El hecho es que, más allá de cualquier diatriba teórica, el Impresionismo, el Postimpresionismo y la fotografía (a principios del siglo XX), estuvieron marcados por la necesidad de decir la realidad y la vida tal y cómo se veían. Ese espacio plástico cúbico, idealizado, ajeno, que durante cinco siglos habíamos mantenido se vió, de pronto, sustituído por escenas que no sólo explotaban la belleza de lo cotidiano (como ya había comenzado a hacerlo el Romanticismo) sino que además lo hacía a través de una enunciación que celebraba formalmente lo que no era fijo ni inmutable. En ese sentido, Toulouse Lautrec fue, de cierta forma, un fotógrafo: fijó, dejó constancia de la cotidianidad de un París particular. También su materia prima fue la realidad y no estoy diciendo nada que ya no sepamos. Fue su testigo de la misma forma en que, cuarenta años más, tarde, lo sería Brassai. Suena coherente que este último, que había estudiado artes plásticas en su natal Hungría, citase (tomase como referente) a un pintor y dibujante que, más que ver un aspecto particular de la ciudad, había fundado una idea concisa de cómo se veía la ciudad y había inscrito esa idea en el imaginario colectivo.

07. Tolouse

04. Brassai

Por otro lado, no había mucho más que fundar: Tolouse Lautrec, como antes había hecho Zolá en su Naná y luego hiciera Miller en su Trópico de Cáncer, no hizo sino mostrarnos descarnadamente el París de los cafés, las prostitutas, los espectáculos de cabaret, las luces que no duermen, la vida que bulle cuando todo lo bueno y decente de este mundo se acuesta a dormir. Como también lo haría Brassai cuatro décadas más tarde, no sólo lo mostró, sino que además lo humanizó. El hilo que comenzó a tejer Víctor Hugo con Los miserábles ha pasado por infinitas y maravillosas agujas. Las ciudades, en la distancia, no son sino la imagen que la cultura ha ido construyendo de ellas.

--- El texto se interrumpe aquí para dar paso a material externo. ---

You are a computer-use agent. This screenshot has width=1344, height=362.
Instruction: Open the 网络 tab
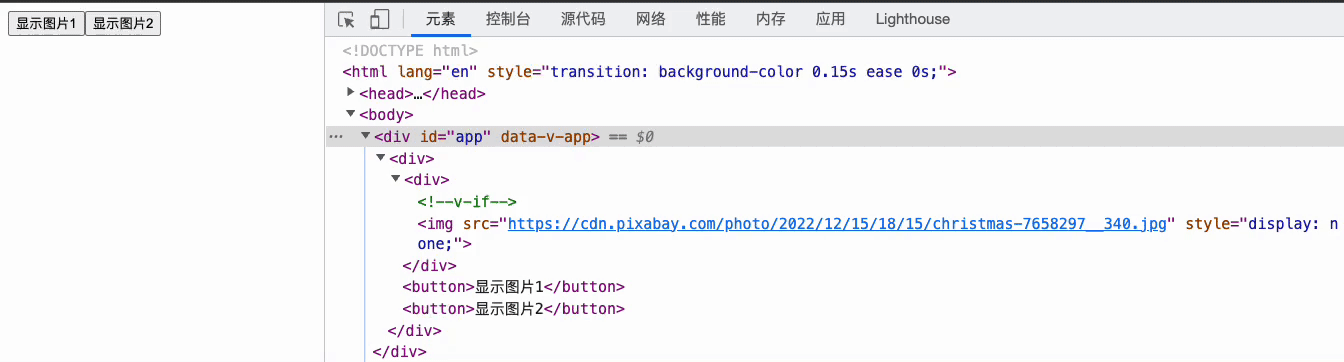pyautogui.click(x=651, y=19)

Hay pocos lugares tan icónicos para la cultura occidental moderna como París. Todos nuestros héroes culturales, en algún punto del camino, vivieron allí. Tiene algo indiscutiblemente poderoso y mágico, además de una tradición artísitica que proviene de larga data: Notre Dame está allí, incólume, inmensa, silenciosa, para afirmarlo. Woody Allen explotó esa nostalgia hace unos años en una película que a muchos nos hizo llorar de emoción y a otros les aburrió mortalmente: otro homenaje a esa nocturnidad legendaria de la ciudad luz. Sin embargo, la imagen de Allen es una imagen idílica, que se concentra en lo chic, en esa loca fantasía de todo estudiante de Artes o Letras y olvida un poco a ese París de piojos y mujeres abotargadas que ofrecen su cuerpo en las calles; ese París de circo y cortesanas, de pobreza, de melancolía cuyos ecos, estoy casi segura, siguen sintiéndose en las calles. Un París cuyas noches es embriaguez y desvaríos porque lo nocturno es precisamente eso: otro orden o más bien un desorden. Es el tiempo del suburbio y la rotura, de lo fragmentario y lo balbuceante, de la carne y la muerte. Como testigos de ello, el fantasma de un hombre de piernas cortas que, hace más de un siglo, se sentaba todas las noches a beber y dibujar en el Moulin Rouge; el fantasma de otro hombre con ojos alumbrados como una lechuza que, cámara en mano, hizo suya la ciudad, la madrugada, la niebla.